All lines in the records that carry the string "agent" are to be shown.

⁂

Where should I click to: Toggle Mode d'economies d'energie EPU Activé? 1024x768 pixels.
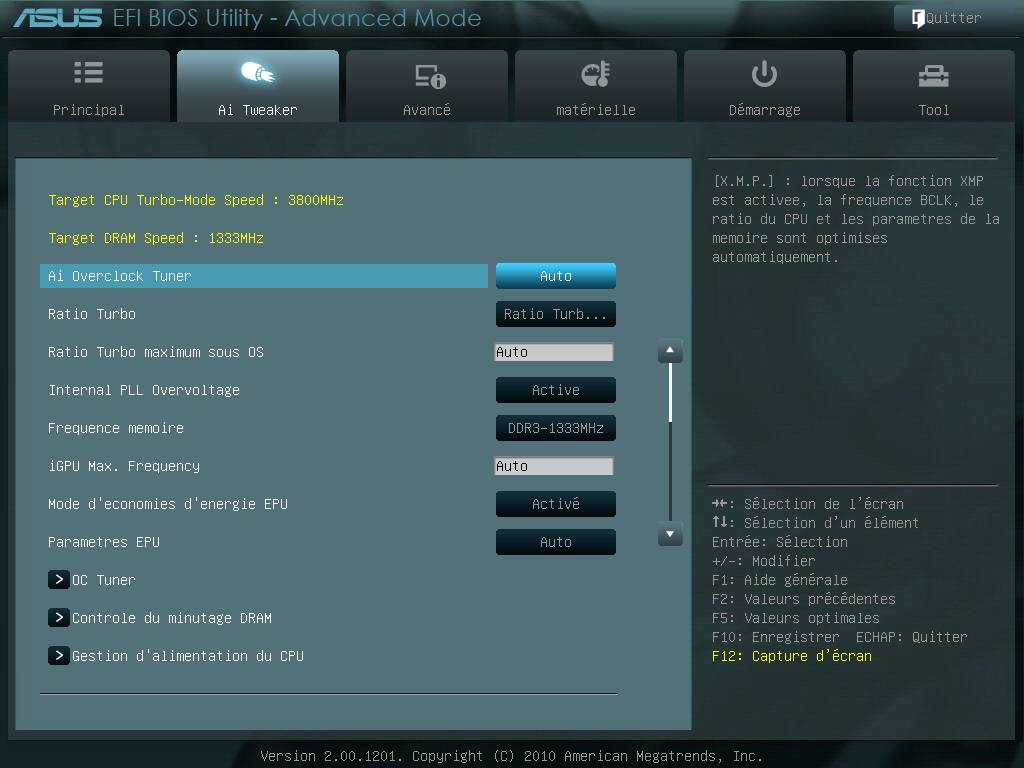click(555, 504)
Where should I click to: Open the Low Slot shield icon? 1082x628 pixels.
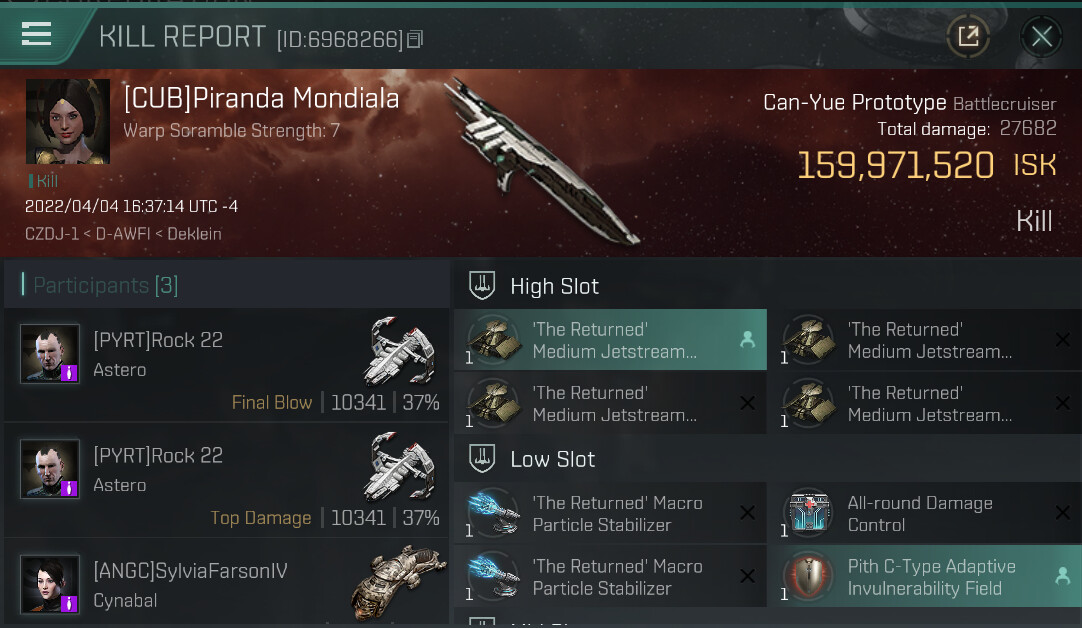(482, 458)
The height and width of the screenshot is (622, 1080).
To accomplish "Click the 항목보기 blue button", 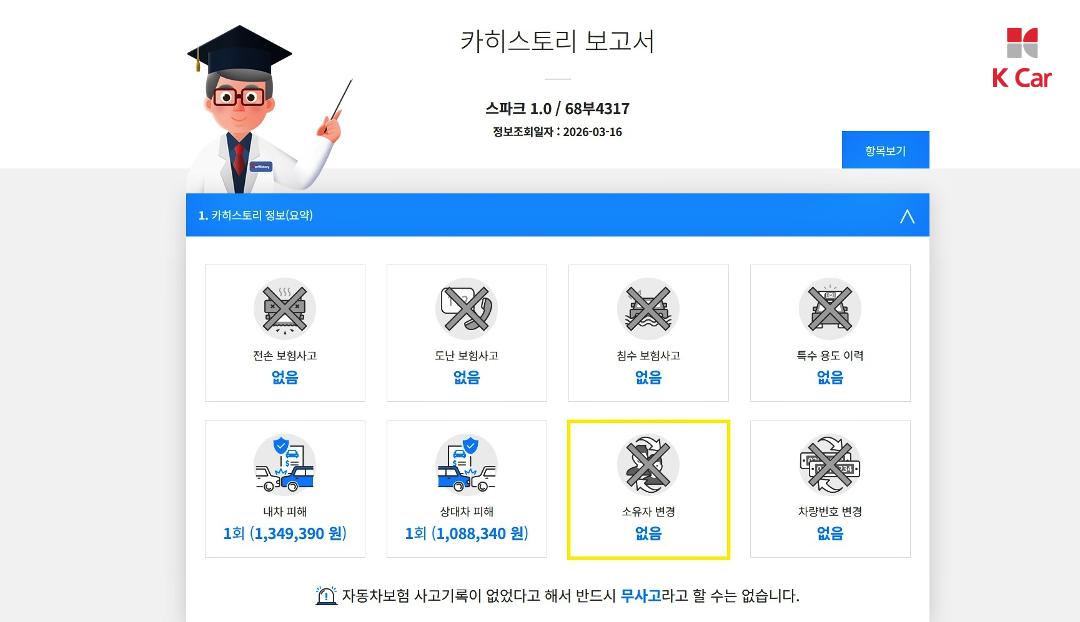I will pyautogui.click(x=885, y=149).
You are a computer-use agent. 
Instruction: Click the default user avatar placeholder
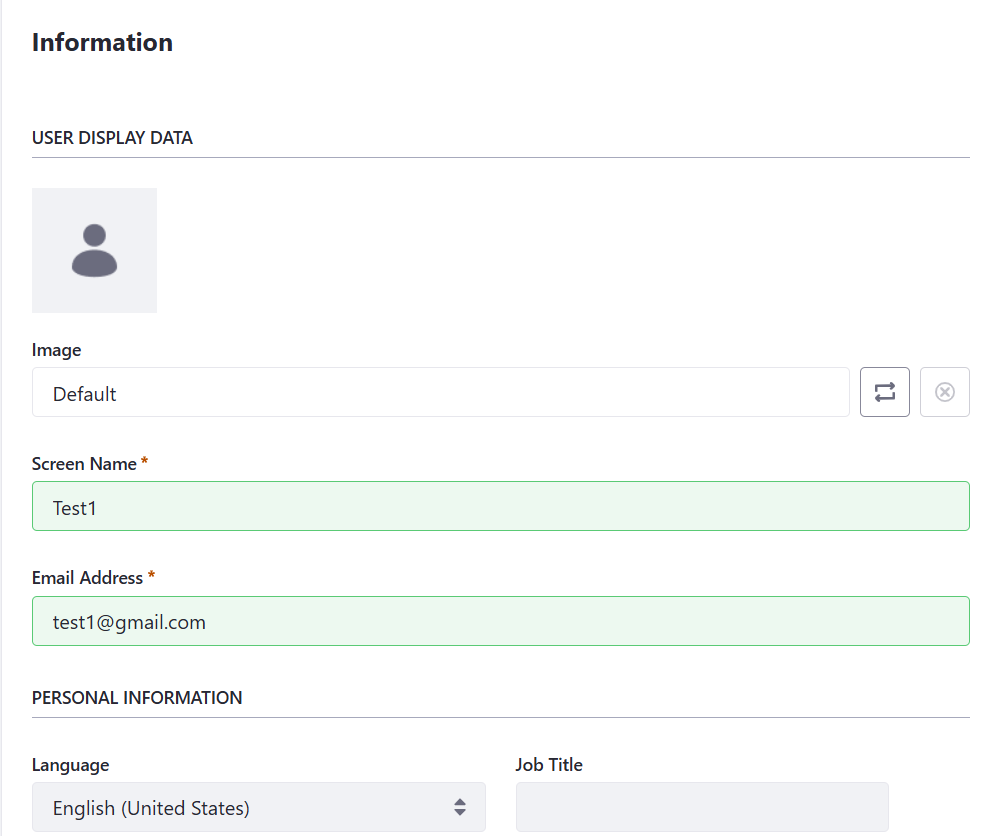coord(94,250)
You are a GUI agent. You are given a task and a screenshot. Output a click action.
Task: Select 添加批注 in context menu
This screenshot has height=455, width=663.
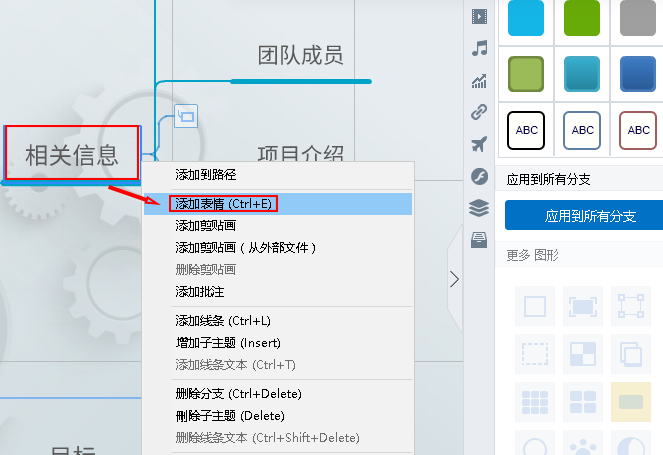pyautogui.click(x=200, y=291)
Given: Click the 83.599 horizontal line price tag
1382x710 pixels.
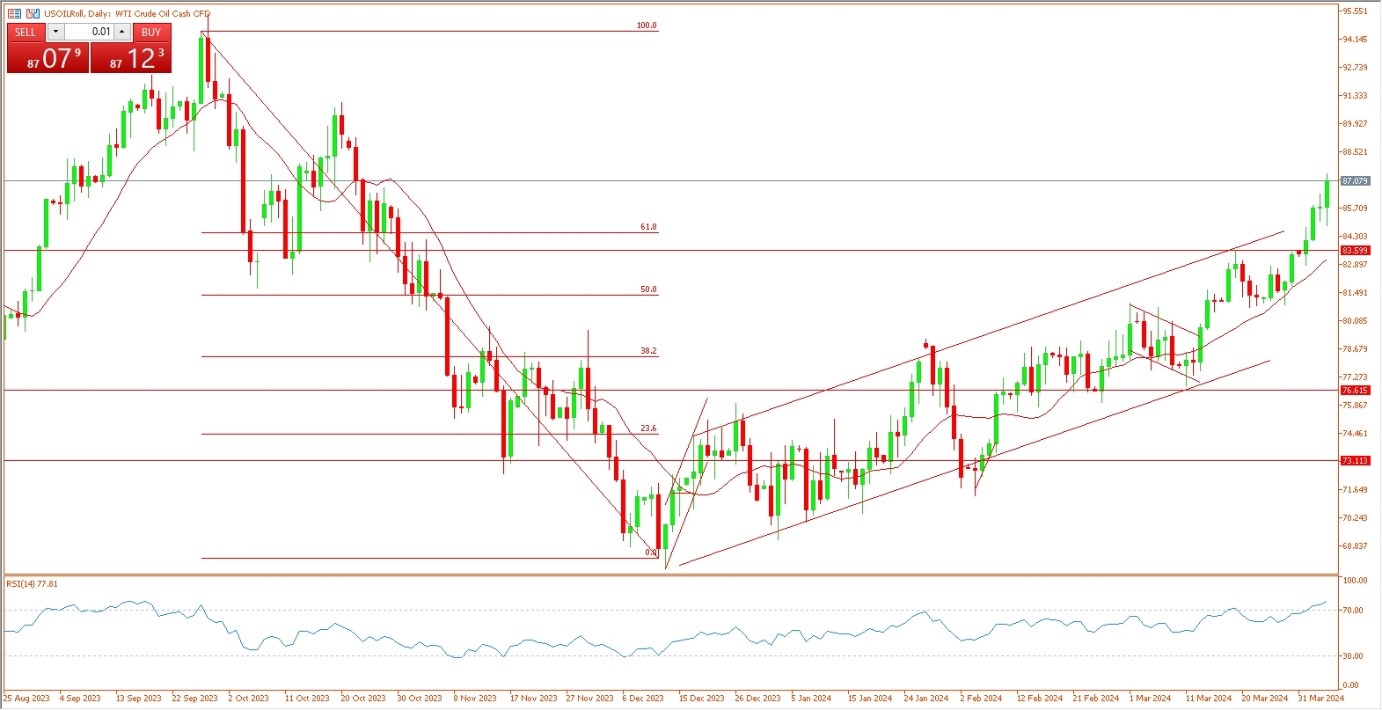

⁂

### Answer space
You are a computer-use agent. 
You are a GUI agent. You are given a task and a screenshot. Output a click action.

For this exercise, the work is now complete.